Text excerpt:
____
REPURCHASE UPON A REPURCHASE
EVENT
4.1 Repurchase Right Upon Repurchase Event . If a
Repurchase Event occurs, in addition to any other right of the
Holder, the Holder shall have the right, at the Holder’s
option, to require the Company to repurchase all of this Note, or
any portion hereof on the repurchase date that is five Business
Days after the date of the Holder Notice delivered with respect to
such Repurchase Event. The Holder shall have the right to require
the Company to repurchase all or any such portion of this Note if a
Repurchase Event occurs at any time while any portion of the
principal amount of this Note is outstanding at a price equal to
the Repurchase Price.
4.2 Notices; Method of Exercising Repurchase Rights, Etc
. (a) On or before the fifth Business Day after the
occurrence of a Repurchase Event, the Company shall give to the
Holder a Company Notice of the occurrence of the Repurchase Event
and of the repurchase right set forth herein arising as a result
thereof. Such Company Notice shall set forth:
(i) the date by
which the repurchase right must be exercised, and
(ii) a description
of the procedure (set forth in this Section 4.2) which the
Holder must follow to exercise the repurchase right.
No failure of
the Company to give a Company Notice or defect therein shall limit
the Holder’s right to exercise the repurchase right or affect
the validity of the proceedings for the repurchase of this Note or
portion hereof.
-9-
(b) To
exercise the repurchase right, the Holder shall deliver to the
Company on or before the 30th day after a Company Notice (or if no
such Company Notice has been given, within 40 days after the
Holder first learns of the Repurchase Event) (i) a Holder
Notice setting forth the name of the Holder and the principal
amount of this Note to be repurchased, and (ii) this Note,
duly endorsed for transfer to the Company of the portion of the
outstanding principal amount of this Note to be repurchased. A
Holder Notice may be revoked by the Holder at any time prior to the
time the Company pays the applicable Repurchase Price to the
Holder.
(c) If
the Holder shall have given a Holder Notice, then on the date which
is five Business Days after the date such Holder Notice is given
(or such later date as the Holder surrenders this Note) the Company
shall make payment in immediately available funds of the applicable
Repurchase Price to such account as specified by the Holder in
writing to the Company at least one Business Day prior to the
applicable repurchase date.
____
Task list:
**1.** Summarize the text on note repurchase in two sentences.
**2.** In the text on note repurchase, rewrite the passage from "No failure of" to "portion hereof.", replacing "validity" with "enforceability".
The listing that comes next is separate material and has no connection to the text on note repurchase.

Rows showing where targets appear:
____
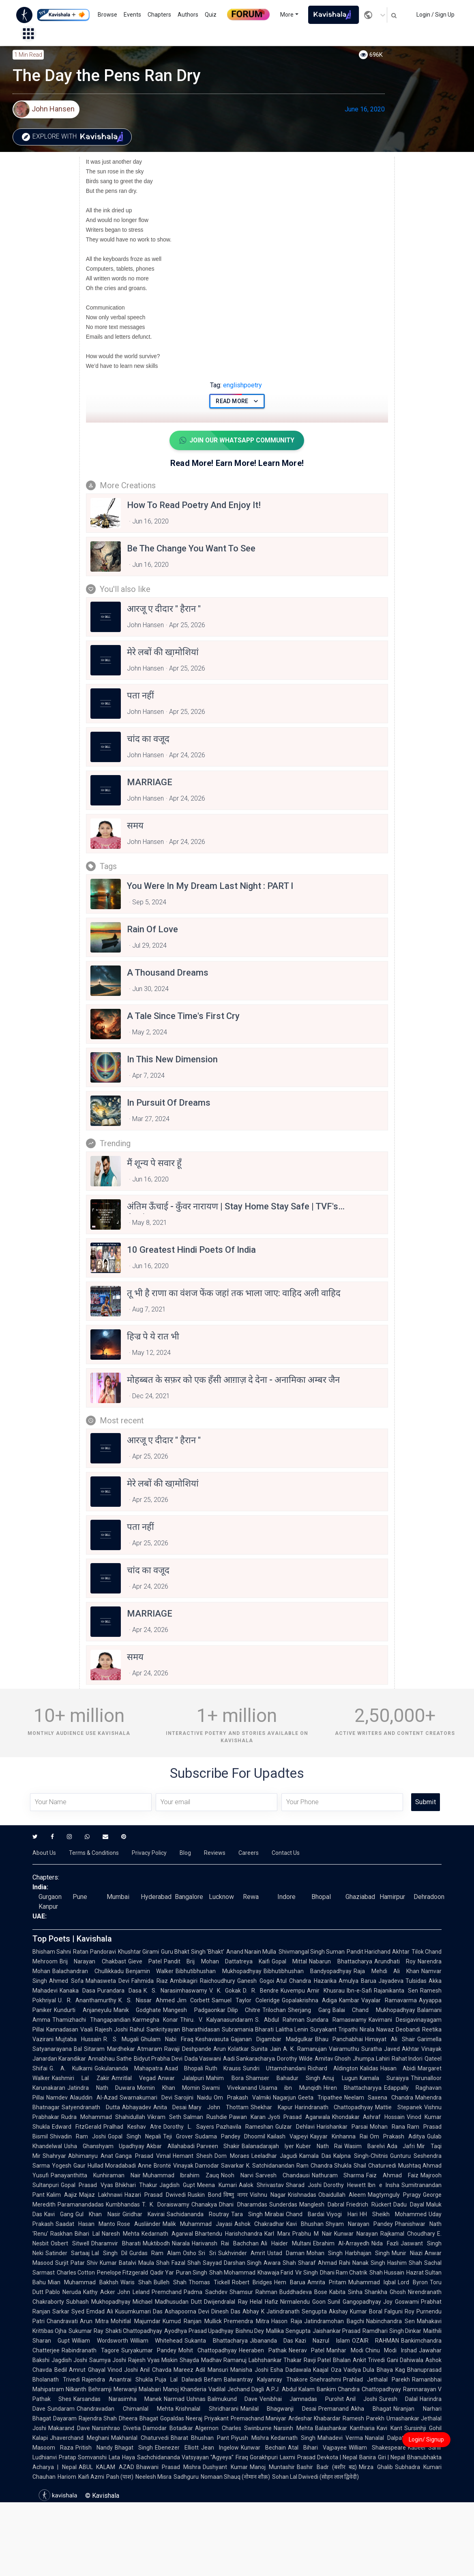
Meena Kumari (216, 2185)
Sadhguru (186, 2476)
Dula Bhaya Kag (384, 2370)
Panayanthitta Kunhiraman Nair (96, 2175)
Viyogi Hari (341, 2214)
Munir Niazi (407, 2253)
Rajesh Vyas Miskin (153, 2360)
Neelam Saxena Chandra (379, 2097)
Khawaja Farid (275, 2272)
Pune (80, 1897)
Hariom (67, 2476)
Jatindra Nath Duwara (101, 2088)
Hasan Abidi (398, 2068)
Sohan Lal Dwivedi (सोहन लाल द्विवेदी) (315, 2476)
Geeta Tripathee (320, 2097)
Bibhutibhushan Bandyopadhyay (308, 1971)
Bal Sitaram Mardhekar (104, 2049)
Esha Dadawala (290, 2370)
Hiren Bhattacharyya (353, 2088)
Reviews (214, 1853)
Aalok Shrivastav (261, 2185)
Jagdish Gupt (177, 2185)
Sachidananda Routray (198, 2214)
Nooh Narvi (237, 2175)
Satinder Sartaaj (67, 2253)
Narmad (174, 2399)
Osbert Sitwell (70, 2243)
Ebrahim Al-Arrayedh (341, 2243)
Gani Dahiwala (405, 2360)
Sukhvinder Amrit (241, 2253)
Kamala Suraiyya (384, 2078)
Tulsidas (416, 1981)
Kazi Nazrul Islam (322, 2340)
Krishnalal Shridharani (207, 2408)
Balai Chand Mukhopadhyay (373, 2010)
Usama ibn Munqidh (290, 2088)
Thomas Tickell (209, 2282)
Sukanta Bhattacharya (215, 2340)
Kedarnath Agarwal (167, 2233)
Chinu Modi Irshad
____
Answers by task:
**1.** If a Repurchase Event occurs, the Holder may require the Company to repurchase all or any portion of the Note at the Repurchase Price, and the Company must give the Holder a Company Notice by the fifth Business Day afterward, though a failure to give that notice or a defect in it does not limit the Holder's right. To exercise the right, the Holder delivers a Holder Notice and the endorsed Note within the stated deadline and may revoke the notice until payment, and the Company then pays in immediately available funds five Business Days after the Holder Notice is given, or on the later date the Holder surrenders the Note.

**2.**
No failure of
the Company to give a Company Notice or defect therein shall limit
the Holder’s right to exercise the repurchase right or affect
the enforceability of the proceedings for the repurchase of this Note or
portion hereof.